Shot in Damascus months after the outbreak of the 2011 insurgency, under a shroud of secrecy and at great risk to the crew, Ladder to Damascus is a searing drama that weaves fiction and documentary with elements of the fantastical. In a century-old home in the centre of the city, twelve young Syrians from across the country rent rooms, having moved to the capital in pursuit of studies or professional ambition after the insurgency broke out in the countryside. Huddled within the confines of the elegant house as the uprising gradually erupts in the city, they can no longer ignore the calls for freedom. Conceived as a huis clos, Ladder to Damascus is a captivating window into the psyche of ordinary Syrians grappling with a historic upheaval.

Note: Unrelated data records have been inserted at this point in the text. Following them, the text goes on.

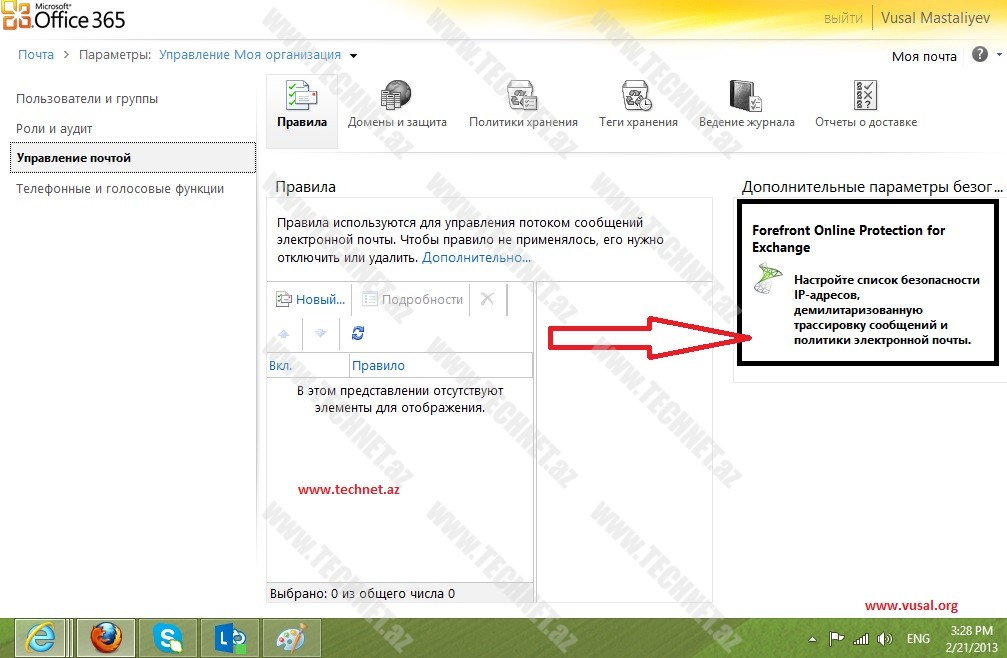Viewport: 1007px width, 658px height.
Task: Open the Политики хранения section icon
Action: [x=522, y=97]
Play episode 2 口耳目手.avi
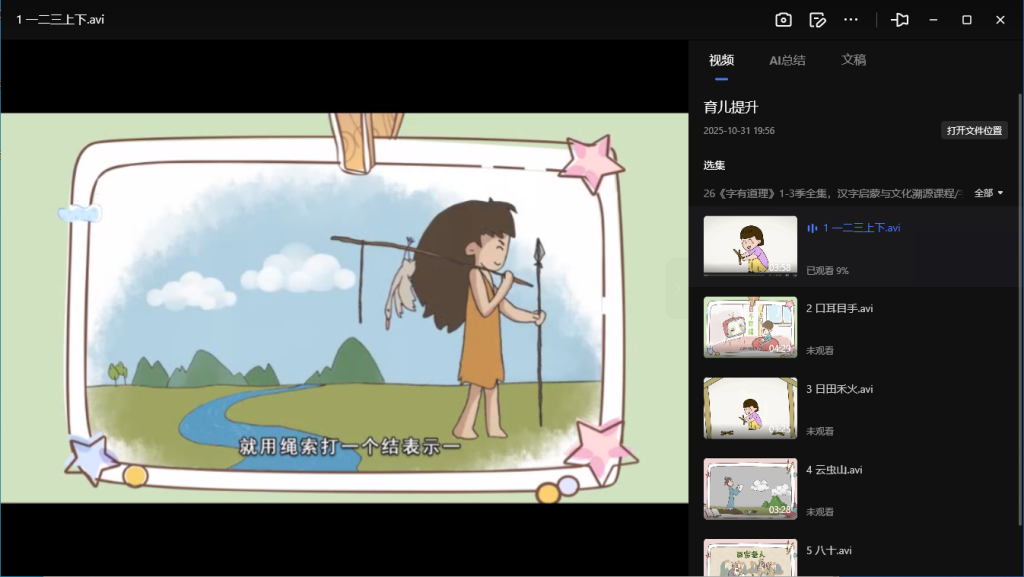1024x577 pixels. pyautogui.click(x=840, y=309)
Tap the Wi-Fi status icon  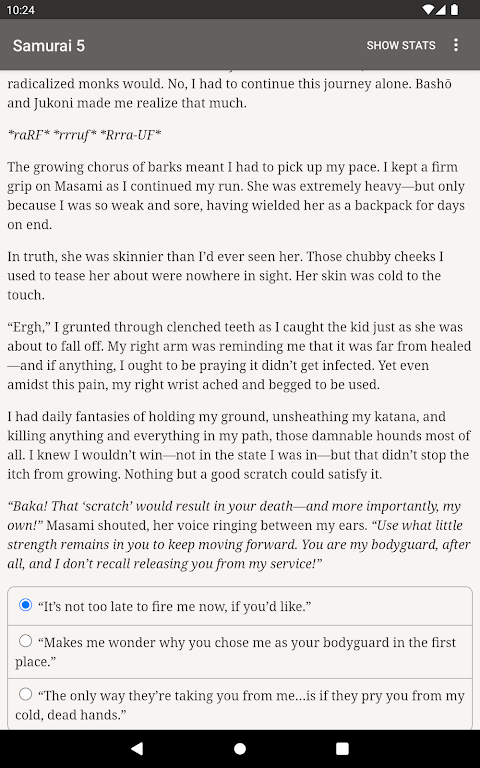tap(428, 9)
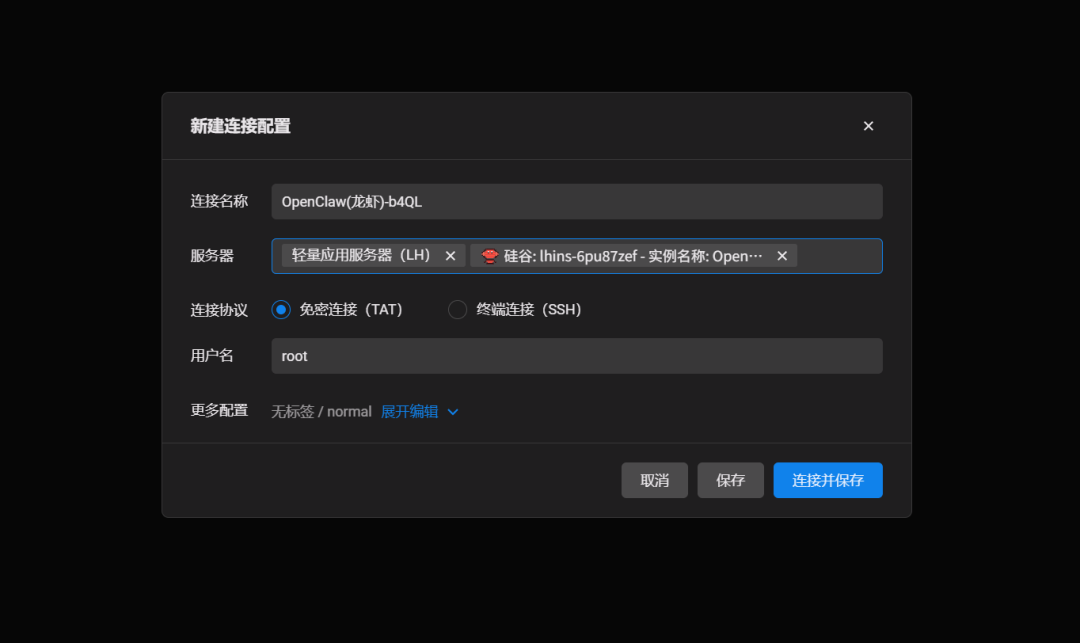Click the 连接协议 field label
The image size is (1080, 643).
(x=219, y=310)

A veteran of Syrian cinema and one of the most accomplished Arab graduates of Moscow's VGIK film school, Mohamad Malas resurrects the ghosts of the chilling legacy of his country's thirty-year-old dictatorship as vividly as the clamouring in the streets. Gorgeously filmed by Joude Gorani and magnificently edited by Ayhan Ergursel, the film confronts the question of cinema's role in times of turmoil, employing its own unique visual language. It also draws, sparingly, on allegory — in image and dialogue — to lattice the complex existential questions that hound both its characters and its author.

Beginning with an homage to the late Omar Amiralay, a fearless Syrian dissident and documentary filmmaker, Ladder to Damascus concludes that emancipation can only spring from love, and revolution from desire. A majestic feat.